In recent years, heroin overdoses have been a concern in DeKalb County, as well as Chicago’s collar counties. Three of DeKalb County’s seven fatal drug overdoses in 2013 were attributed to heroin, with two of the six drug overdoses through August this year coming from heroin,according to records from DeKalb County Coroner Dennis Miller’s office. Twelve of the 17 fatal heroin overdoses in DeKalb County between January 2010 and September 2014 have occurred in men age 35 or younger, according to a Daily Chronicle review of DeKalb County Coroner’s Office records.

Sycamore police Sgt. Rod Swartzendruber complimented the Narcan program, adding that training began for Sycamore police Wednesday.

“I’m thrilled,” Metzger said. “I’m very excited, not only to bring it to DeKalb County, but to possibly save some lives. I’m thrilled by how fast we were able to put this process together.”

KishHealth System volunteered to cover the cost of equipping participating police officers with Narcan, as well as a refill, since the product has a two-year shelf life, Metzger said. It would cost about $6,000 to equip county-area officers with the product. Metzger said he was looking into donations and other means of funding the project when KishHealth stepped up.

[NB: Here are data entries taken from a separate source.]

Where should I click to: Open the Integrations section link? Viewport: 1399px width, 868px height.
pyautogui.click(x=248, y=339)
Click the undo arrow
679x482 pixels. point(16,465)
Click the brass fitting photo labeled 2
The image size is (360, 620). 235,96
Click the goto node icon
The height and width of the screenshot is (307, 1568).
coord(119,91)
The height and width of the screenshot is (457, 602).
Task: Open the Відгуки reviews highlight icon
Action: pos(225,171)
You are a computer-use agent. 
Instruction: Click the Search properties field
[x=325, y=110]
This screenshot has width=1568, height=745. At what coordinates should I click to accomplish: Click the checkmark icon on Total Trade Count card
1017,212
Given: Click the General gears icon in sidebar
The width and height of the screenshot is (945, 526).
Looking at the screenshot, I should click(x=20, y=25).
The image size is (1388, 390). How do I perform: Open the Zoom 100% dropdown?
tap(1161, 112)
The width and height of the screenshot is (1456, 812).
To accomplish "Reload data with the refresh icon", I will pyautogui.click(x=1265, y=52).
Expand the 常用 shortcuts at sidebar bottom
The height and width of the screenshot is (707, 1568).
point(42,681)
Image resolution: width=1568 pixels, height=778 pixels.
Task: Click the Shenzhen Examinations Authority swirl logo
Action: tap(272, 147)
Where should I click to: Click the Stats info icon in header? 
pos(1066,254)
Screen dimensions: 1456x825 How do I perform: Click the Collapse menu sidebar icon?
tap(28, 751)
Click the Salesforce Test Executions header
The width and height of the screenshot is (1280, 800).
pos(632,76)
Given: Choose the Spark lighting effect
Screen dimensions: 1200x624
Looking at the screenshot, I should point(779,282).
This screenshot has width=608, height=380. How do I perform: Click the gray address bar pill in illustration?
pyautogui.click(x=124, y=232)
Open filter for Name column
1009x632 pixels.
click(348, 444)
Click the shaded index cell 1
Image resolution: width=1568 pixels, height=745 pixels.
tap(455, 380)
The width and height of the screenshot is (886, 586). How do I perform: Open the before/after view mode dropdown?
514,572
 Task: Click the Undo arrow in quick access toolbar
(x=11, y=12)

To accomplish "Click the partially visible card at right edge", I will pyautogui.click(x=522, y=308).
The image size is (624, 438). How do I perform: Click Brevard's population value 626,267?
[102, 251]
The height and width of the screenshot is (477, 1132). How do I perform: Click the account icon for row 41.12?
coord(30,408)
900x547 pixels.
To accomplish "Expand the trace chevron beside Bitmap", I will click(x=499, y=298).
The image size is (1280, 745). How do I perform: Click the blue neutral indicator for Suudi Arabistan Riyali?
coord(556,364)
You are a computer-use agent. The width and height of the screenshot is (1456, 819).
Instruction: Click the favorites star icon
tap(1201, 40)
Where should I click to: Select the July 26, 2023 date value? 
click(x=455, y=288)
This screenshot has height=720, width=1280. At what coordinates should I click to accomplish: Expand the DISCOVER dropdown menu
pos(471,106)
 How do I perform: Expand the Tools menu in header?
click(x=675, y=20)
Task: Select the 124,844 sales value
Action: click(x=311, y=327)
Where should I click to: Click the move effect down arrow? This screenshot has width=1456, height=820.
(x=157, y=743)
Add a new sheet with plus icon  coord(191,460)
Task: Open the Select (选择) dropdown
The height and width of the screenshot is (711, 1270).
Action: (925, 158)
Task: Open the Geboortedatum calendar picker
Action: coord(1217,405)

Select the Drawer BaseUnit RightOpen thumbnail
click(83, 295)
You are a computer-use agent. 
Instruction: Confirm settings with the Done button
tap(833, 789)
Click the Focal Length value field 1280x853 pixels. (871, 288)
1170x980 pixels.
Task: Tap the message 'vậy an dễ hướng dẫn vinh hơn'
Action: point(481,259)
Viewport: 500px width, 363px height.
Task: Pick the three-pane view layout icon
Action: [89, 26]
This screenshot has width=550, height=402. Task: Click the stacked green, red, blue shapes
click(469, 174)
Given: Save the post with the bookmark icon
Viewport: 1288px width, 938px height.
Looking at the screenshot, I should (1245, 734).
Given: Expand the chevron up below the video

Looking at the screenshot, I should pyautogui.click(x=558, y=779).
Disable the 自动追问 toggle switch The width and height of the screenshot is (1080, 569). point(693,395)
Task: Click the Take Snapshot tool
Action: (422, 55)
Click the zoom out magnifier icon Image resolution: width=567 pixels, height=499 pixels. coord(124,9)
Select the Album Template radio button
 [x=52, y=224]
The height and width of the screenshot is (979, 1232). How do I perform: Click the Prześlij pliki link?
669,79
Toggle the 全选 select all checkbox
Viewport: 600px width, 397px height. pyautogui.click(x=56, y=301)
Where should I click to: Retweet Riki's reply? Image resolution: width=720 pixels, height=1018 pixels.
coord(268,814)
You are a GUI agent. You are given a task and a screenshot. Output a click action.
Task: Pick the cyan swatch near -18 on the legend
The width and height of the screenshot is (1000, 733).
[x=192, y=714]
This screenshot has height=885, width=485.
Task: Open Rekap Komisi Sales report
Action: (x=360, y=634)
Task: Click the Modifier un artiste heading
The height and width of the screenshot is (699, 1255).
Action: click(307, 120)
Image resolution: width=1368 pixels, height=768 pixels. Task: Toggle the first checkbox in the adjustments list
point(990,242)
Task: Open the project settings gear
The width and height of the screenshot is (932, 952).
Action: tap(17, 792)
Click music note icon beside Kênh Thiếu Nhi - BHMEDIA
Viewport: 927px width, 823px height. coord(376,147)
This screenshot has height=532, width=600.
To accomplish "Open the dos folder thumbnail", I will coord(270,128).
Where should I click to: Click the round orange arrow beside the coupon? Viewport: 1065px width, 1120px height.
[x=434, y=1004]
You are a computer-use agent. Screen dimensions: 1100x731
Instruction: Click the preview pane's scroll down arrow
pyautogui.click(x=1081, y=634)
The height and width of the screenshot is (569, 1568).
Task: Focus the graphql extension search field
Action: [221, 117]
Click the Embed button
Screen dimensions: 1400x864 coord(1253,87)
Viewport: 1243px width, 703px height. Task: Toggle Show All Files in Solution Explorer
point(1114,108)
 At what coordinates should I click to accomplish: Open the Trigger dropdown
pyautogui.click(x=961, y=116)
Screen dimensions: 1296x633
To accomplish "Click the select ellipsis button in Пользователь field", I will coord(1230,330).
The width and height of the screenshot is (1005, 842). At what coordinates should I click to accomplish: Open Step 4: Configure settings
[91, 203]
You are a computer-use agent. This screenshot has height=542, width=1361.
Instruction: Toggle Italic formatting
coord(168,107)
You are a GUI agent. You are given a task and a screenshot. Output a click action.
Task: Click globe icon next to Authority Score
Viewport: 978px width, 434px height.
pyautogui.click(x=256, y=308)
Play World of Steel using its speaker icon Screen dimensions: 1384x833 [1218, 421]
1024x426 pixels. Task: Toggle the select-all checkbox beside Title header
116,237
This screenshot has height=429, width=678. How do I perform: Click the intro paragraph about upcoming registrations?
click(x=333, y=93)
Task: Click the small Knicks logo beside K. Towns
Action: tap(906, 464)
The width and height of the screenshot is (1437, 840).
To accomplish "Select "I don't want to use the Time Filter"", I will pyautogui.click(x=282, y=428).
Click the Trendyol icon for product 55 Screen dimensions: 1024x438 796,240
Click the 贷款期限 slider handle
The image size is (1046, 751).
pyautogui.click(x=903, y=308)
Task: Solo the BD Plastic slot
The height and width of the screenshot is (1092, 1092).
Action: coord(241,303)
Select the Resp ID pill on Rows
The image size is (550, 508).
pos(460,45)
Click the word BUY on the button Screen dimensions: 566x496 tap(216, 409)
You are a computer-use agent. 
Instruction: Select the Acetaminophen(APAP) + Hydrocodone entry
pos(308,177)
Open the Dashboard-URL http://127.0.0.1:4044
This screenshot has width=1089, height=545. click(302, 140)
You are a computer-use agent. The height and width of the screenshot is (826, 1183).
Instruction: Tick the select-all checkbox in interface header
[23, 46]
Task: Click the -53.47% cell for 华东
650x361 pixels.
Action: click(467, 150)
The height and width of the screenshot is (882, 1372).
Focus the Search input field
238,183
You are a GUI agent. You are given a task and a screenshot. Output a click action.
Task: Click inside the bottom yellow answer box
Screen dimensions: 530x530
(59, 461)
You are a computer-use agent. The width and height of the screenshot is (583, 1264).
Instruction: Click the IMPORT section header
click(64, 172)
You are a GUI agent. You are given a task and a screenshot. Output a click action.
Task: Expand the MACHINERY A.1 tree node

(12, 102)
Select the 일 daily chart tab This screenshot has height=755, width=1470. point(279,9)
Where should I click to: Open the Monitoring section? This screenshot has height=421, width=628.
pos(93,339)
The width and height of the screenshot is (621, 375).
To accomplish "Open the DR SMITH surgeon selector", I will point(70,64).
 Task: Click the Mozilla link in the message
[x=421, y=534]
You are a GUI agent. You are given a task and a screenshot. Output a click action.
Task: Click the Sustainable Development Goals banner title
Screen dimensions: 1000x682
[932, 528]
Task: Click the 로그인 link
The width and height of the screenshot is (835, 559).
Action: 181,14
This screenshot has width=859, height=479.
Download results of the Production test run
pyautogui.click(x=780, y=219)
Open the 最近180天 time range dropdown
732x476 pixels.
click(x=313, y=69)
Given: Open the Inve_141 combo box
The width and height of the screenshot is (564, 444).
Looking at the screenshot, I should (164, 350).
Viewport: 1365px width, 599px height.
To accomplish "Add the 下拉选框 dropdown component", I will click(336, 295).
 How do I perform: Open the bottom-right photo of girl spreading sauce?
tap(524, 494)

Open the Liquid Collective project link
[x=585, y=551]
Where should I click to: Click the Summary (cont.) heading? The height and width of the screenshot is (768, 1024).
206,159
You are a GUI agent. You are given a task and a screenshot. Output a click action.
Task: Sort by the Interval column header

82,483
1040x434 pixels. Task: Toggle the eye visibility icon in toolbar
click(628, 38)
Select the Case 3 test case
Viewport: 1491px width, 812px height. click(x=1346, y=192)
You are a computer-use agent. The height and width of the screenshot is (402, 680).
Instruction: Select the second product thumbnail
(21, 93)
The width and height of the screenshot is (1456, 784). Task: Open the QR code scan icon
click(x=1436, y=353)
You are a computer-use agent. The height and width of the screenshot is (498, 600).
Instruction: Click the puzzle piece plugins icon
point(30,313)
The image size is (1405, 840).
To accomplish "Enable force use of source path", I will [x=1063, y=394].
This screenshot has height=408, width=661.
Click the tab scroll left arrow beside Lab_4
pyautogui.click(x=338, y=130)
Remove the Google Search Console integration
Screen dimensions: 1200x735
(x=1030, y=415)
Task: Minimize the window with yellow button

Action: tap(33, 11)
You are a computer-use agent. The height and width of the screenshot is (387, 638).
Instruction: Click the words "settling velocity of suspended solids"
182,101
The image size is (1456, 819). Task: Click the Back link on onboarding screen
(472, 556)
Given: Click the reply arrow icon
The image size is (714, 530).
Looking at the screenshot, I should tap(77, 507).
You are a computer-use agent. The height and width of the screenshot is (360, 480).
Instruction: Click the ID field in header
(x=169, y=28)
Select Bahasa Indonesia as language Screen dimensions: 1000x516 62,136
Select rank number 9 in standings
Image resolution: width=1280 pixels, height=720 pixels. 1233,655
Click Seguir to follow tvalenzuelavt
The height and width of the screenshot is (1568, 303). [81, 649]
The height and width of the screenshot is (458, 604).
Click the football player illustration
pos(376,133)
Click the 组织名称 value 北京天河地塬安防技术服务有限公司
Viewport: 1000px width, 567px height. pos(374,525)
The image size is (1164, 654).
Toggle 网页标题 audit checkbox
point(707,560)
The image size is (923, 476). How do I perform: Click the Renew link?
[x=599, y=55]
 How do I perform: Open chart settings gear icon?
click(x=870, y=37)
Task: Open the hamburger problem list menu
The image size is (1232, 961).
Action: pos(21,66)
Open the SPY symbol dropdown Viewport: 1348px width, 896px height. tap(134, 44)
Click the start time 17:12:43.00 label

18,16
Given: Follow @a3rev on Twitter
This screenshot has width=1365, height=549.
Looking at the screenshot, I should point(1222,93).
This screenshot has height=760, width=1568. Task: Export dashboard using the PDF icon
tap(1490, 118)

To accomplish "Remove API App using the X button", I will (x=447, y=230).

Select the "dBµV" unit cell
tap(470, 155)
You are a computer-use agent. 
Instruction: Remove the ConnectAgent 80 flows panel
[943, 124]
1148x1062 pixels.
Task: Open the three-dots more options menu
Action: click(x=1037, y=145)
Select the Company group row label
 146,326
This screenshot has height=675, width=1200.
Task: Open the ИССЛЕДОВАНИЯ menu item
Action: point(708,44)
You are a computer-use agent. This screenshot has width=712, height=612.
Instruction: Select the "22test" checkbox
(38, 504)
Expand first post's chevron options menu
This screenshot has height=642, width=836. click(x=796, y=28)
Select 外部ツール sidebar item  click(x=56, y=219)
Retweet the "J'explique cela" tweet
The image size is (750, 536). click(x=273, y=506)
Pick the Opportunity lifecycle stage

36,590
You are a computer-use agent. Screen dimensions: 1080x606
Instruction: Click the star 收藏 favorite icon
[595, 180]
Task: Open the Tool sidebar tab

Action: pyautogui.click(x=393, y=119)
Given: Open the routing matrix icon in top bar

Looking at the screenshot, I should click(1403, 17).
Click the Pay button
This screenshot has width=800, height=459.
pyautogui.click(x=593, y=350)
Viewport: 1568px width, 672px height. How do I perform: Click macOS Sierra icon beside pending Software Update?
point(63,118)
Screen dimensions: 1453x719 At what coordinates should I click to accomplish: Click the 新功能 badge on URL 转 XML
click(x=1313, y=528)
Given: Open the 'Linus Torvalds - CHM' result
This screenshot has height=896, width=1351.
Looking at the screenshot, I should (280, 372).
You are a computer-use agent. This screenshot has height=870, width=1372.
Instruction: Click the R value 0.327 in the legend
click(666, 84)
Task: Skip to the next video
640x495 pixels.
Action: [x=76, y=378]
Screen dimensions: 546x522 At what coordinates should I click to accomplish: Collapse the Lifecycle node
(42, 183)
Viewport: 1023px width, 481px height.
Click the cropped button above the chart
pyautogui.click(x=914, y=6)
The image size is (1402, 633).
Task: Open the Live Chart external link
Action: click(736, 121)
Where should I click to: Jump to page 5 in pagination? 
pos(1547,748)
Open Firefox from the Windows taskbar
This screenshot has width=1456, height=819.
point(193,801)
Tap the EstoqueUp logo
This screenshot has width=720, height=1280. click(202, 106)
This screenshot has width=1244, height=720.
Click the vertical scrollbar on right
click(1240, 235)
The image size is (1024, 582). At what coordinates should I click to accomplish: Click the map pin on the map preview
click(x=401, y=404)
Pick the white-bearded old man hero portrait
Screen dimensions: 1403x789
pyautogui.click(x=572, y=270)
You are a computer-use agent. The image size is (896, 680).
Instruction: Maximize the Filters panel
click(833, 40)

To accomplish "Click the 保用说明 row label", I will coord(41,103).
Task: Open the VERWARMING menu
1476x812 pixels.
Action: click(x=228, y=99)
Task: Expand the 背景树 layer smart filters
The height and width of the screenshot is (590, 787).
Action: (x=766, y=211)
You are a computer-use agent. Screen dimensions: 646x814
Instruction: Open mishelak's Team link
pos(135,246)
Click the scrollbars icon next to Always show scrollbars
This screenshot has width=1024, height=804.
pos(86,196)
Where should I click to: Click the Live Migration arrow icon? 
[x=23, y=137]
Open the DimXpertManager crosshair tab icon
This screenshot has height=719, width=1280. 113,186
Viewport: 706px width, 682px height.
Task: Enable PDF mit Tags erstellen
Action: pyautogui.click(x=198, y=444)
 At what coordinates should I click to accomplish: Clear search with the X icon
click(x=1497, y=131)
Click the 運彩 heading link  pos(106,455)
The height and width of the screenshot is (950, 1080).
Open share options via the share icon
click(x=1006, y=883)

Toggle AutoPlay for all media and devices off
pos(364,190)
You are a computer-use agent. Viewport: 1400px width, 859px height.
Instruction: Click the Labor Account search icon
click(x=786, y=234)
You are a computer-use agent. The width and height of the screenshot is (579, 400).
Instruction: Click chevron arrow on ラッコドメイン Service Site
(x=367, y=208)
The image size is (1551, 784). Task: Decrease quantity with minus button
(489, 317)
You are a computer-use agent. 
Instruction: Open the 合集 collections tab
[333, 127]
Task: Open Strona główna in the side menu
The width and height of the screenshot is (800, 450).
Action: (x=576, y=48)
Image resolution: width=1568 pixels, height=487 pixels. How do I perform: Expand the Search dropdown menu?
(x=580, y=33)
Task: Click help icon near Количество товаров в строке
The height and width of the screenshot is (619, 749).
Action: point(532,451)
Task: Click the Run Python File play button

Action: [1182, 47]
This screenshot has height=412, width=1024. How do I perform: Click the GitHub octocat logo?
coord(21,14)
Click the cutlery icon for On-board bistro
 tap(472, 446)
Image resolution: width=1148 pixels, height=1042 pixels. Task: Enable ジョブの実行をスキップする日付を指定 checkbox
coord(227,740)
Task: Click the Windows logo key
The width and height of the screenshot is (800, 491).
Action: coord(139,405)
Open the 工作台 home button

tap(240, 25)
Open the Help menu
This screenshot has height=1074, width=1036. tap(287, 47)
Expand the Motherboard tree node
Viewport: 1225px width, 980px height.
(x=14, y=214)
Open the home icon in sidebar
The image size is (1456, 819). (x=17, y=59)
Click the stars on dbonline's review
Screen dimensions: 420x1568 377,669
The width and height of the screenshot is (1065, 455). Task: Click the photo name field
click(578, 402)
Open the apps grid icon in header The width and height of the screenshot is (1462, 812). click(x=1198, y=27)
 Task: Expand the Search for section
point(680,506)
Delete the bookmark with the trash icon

Patrick Gannon, KishHealth System’s EMS medical director and member of the task force, said he is excited that an immediate treatment like Narcan will be available.

“If this can save a couple of lives, it will be worth it,” Gannon said.

Both Metzger and DeKalb County Sheriff Roger Scott said the success rate in neighboring counties is promising. Metzger said DuPage County program, which has saved 18 lives in 19 attempts since it started in January, gave DeKalb County leaders information during the planning process.

Margi Gilmour, director of DeKalb County Court Services, was selected as the director of the program as an addition to her responsibilities. Gilmour, along with county coordinator Mary Supple, will oversee the Narcan program’s initial implementation.

Gilmour and Supple will be in contact with remaining police agencies in the county in the near future to gauge interest. Anyone interested in the program can contact Supple at 815-895-7189 or Gilmour at 815-895-7199.

“We’re really ready to roll out the program and see how it goes,” Metzger said.

About Narcan

• Also called naloxone

• Blocks effects of opiates such as heroin, morphine, oxycodone, methadone, fentanyl, and codeine.

• Can be administered by shot or nasal spray

• Can help patients who show symptoms of overdosing, such as slowed breathing, limpness, vomiting or gurgling.